As with letter carving and making windows, the process of making lime was easy in the hands of a master. We began by building the kiln, basically a tower of stacked cement blocks. We enhanced it by cutting holes in the corners, to allow air in, laying a metal screen on the first row of blocks, and by holding it together with steel beams and tape. The gang took about 40 minutes to build the kiln.

Building the kiln.

Raw Texas limestone before being put in the kiln.

We put coal and limestone on the screen and continued to add these two ingredients in about equal parts as the kiln grew. And this was all we needed to make lime. We could also have used wood or peat for fuel and shells or marble for our lime source. Our limestone came from Texas but historically builders would have used the local materials, as the Spanish did when they burned shells collected from middens made by people who had lived in the area more than 5,000 years ago.

Raw coal before putting it in the kiln.

Feeding the kiln with wood. Note the holes in the corners for air intake.

When we opened the kiln the next day, the limestone had been converted to quicklime, white lumps of CaO. The heat had driven off the CO2, changing the calcite (CaCO3) to quicklime, a highly reactive material when mixed with water, a process known as slaking.
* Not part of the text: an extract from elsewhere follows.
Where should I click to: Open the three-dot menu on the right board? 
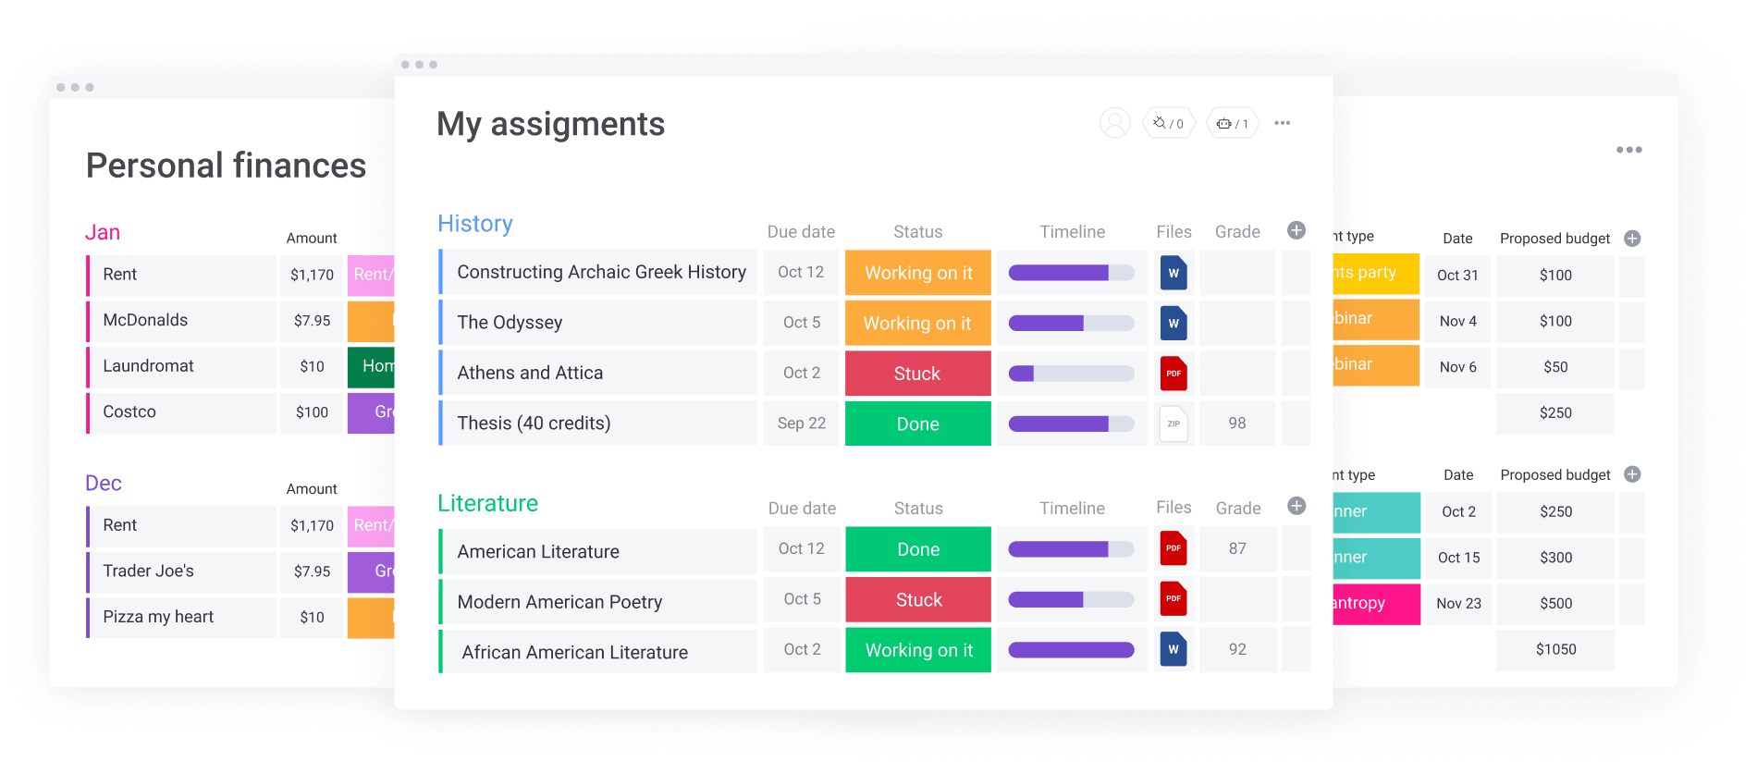pyautogui.click(x=1629, y=150)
The reaction produces lime putty, calcium hydroxide (Ca(OH)2). Lime putty can be used by itself or mixed with an aggregate to make mortar. Patrick told us that lime putty gets better with age, as not all of the quick lime hydrates. The Romans waited at least three years to use theirs and Patrick knew of Polish lime putty aged for more than 100 years.
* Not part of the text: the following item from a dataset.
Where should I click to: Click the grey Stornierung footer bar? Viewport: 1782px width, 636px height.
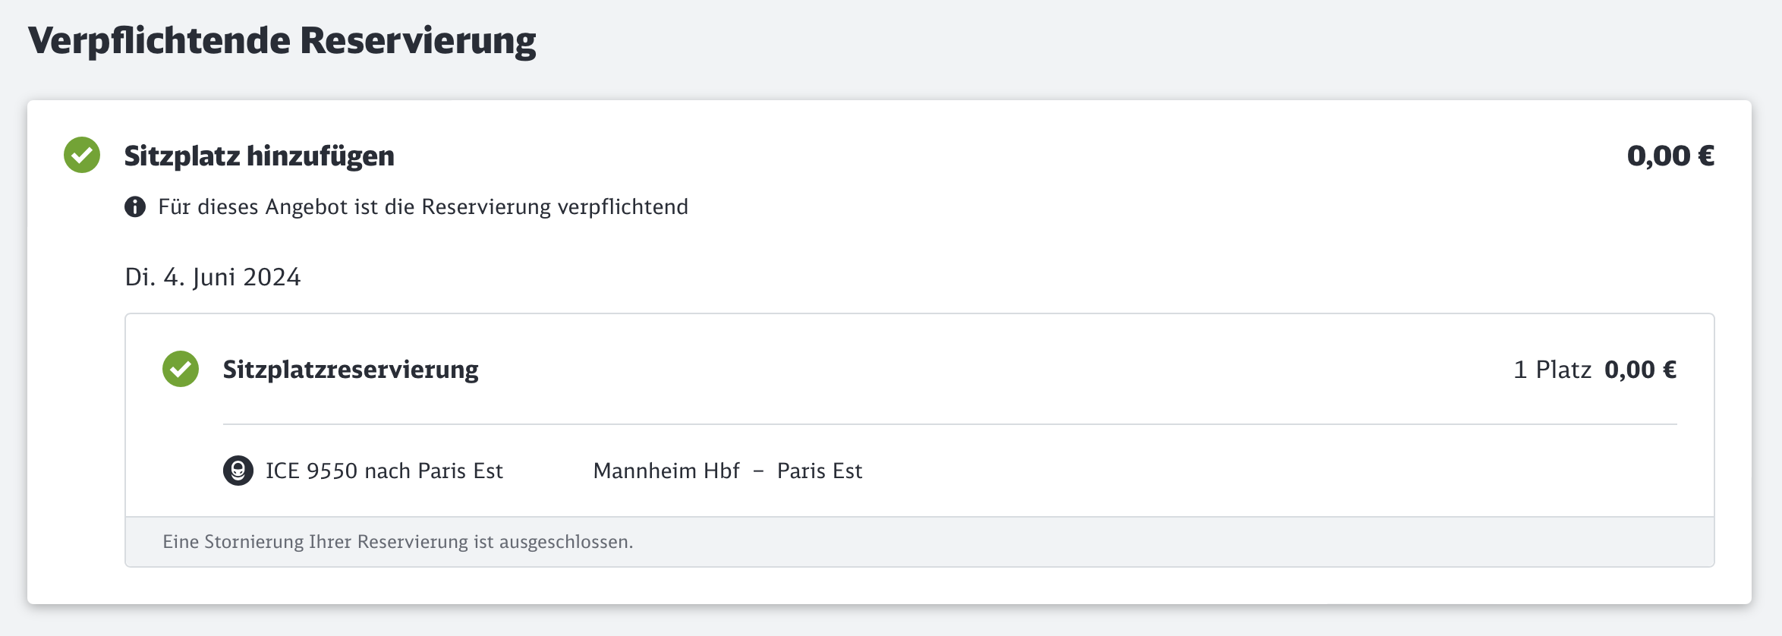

A bucket of quick lime: these pieces resulted from driving the carbon dioxide off of the calcite.

Our final product: slaked lime or lime putty.

In a little over 24 hours we had made one of the key ingredients of construction used for more than two thousand years. Yes, we had cheated a bit some using modern items but this was because we were in a class with a goal of learning how to make the lime. But basically we had performed a task that would not have looked too strange to Roman builders. Patrick said “We are in a parallel universe for the next four days.” He was right. Our universe was one that relied on simple tools, basic, but highly honed skills, local materials, and practical know how to generate beautiful and lasting products. I hope I get to return to StoneFest next year to continue my stone education in this parallel universe.